THE PROBLEM: The copy must run from the first line of the entries below through the line containing "Open the first commenter's pixelated avatar", restated word for word, with pictures left out.

SUPPLIED MATERIAL:
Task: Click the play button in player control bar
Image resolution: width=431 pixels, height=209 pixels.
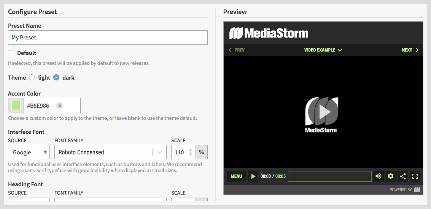Action: [253, 176]
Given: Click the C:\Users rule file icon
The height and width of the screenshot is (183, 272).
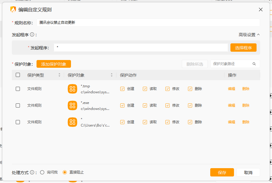Looking at the screenshot, I should [72, 122].
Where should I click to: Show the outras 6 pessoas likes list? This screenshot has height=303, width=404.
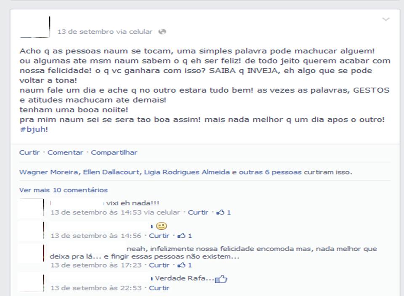pyautogui.click(x=270, y=172)
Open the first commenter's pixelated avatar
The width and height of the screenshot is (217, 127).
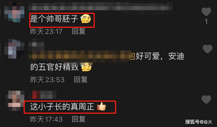point(14,12)
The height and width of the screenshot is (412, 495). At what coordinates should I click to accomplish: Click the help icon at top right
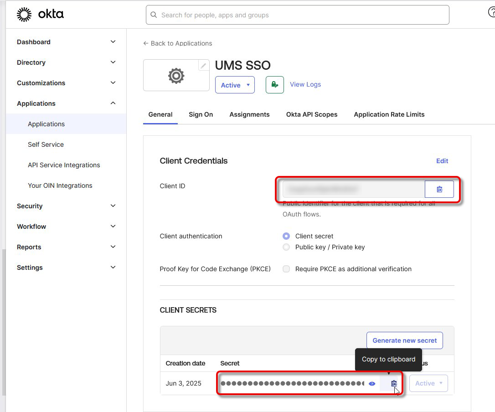[491, 13]
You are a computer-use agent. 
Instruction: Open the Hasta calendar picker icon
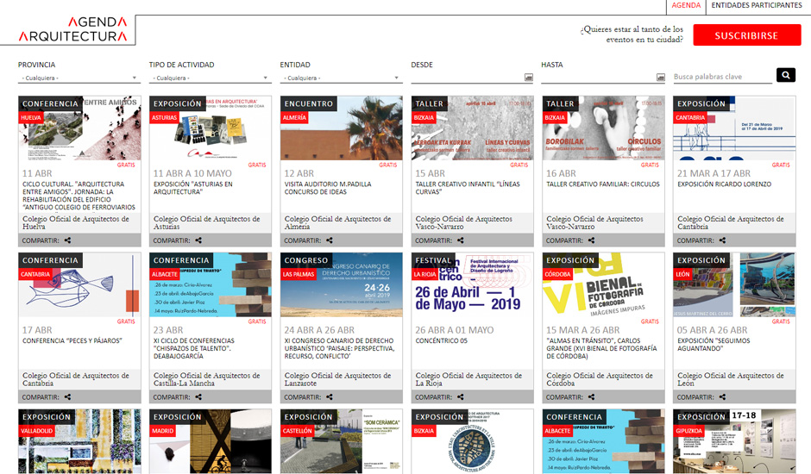pyautogui.click(x=661, y=78)
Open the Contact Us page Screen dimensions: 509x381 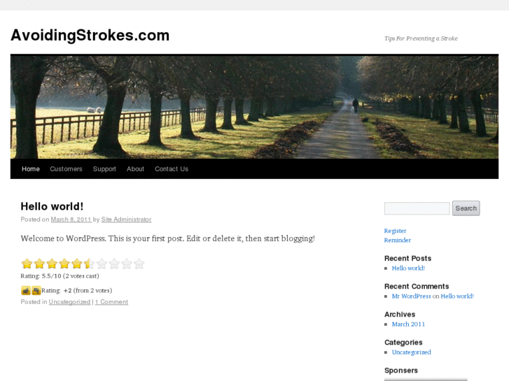(172, 169)
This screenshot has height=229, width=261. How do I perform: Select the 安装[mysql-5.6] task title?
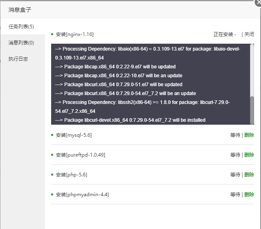pyautogui.click(x=74, y=135)
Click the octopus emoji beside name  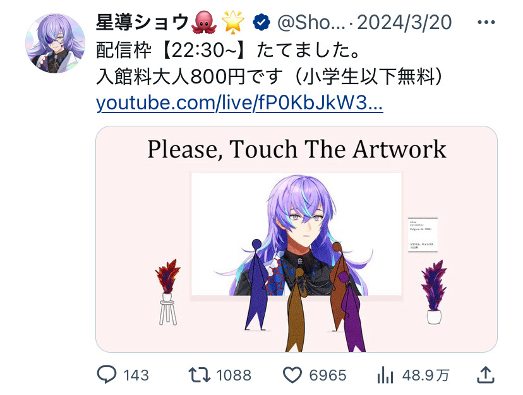204,22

REPLY:
Task: Click the play button in player control bar
Image resolution: width=431 pixels, height=209 pixels.
Action: [253, 176]
Given: Click the C:\Users rule file icon
The height and width of the screenshot is (183, 272).
Looking at the screenshot, I should [72, 122].
Where should I click to: Show the outras 6 pessoas likes list? This screenshot has height=303, width=404.
pyautogui.click(x=270, y=172)
Open the first commenter's pixelated avatar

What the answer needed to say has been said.